TEXTE À ANALYSER:

Et ce disque met en évidence, plus que tout autre album de Monolord, la cohésion du groupe en tant qu’entité unique : un mono-lord du doom, si vous voulez. Mika Hakki, Willems et Thomas Jäger jouent comme un seul homme. Prenez par exemple l’outro longue et atmosphérique de « To Each Their Own ». Le martèlement du tom-tom de Willems complète le grondement plus bas que le ventre d’un serpent de la basse de Hakki. Et Jäger est libre de suivre la basse avec un fantastique fuzz ou de s’élever au-dessus avec un solo chargé d’effets de chorus. Et il fait les deux. Tout se tient, sans que personne ne cherche à surpasser ou à alourdir ses camarades de groupe. Il n’y a pas d’excès, ni de soupçon d’egos se battant pour l’attention de l’auditeur.
L’album commence avec « The Weary » », en territoire assez familier, avec les trois membres qui matraquent comme un concasseur de gravier. Le V volant de Jäger laisse échapper un grincement, puis la chanson commence proprement, le chant du guitariste sonnant plus clair et plus mélodique qu’il ne l’a jamais fait. L’amélioration de la qualité des chansons au cours des trois derniers albums a été incroyable – et « The Weary » »en est la preuve. Oui, c’est lent, lunatique et malveillant, mais en même temps très entraînant.
Les deux chansons suivantes, « To Each Their Own » et « I’ll be Damned » sont également des offrandes de grande qualité au Temple du Riff – la première est mélancolique et mélodique, avec des moments de calme presque doux, où la voix de Jäger n’est accompagnée que de sa propre guitare dans les couplets, avant que le reste du groupe n’intervienne avec un riff en montagnes russes pour le refrain. Et cette outro : elle vous fera réfléchir à vos choix de vie (dans le bon sens du terme). Cette dernière comporte une double grosse caisse et une ligne vocale robotique, avant que les choses ne s’étirent à la manière de Monolord.
La deuxième face est celle où les choses deviennent vraiment avant-gardistes. La chanson titre commence avec Jäger qui joue le riff d’ouverture comme s’il était au fond d’un puits. Puis le morceau proprement dit se met en marche – et il est massif. Huit minutes de fuzz glacial, avec des paroles qui poussent à la réflexion, suivies d’une longue outro qui met en valeur la basse de Hakki et se situe à cheval entre le doom et le dub reggae.

VOTRE OBJECTIF:
Recopiez mot pour mot le passage de la critique d'album qui commence aux mots « Les deux chansons » et s'arrête après « manière de Monolord. ».

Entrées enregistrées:
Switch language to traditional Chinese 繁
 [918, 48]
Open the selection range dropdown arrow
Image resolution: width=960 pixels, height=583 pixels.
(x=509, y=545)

RÉSULTAT ATTENDU:
Les deux chansons suivantes, « To Each Their Own » et « I’ll be Damned » sont également des offrandes de grande qualité au Temple du Riff – la première est mélancolique et mélodique, avec des moments de calme presque doux, où la voix de Jäger n’est accompagnée que de sa propre guitare dans les couplets, avant que le reste du groupe n’intervienne avec un riff en montagnes russes pour le refrain. Et cette outro : elle vous fera réfléchir à vos choix de vie (dans le bon sens du terme). Cette dernière comporte une double grosse caisse et une ligne vocale robotique, avant que les choses ne s’étirent à la manière de Monolord.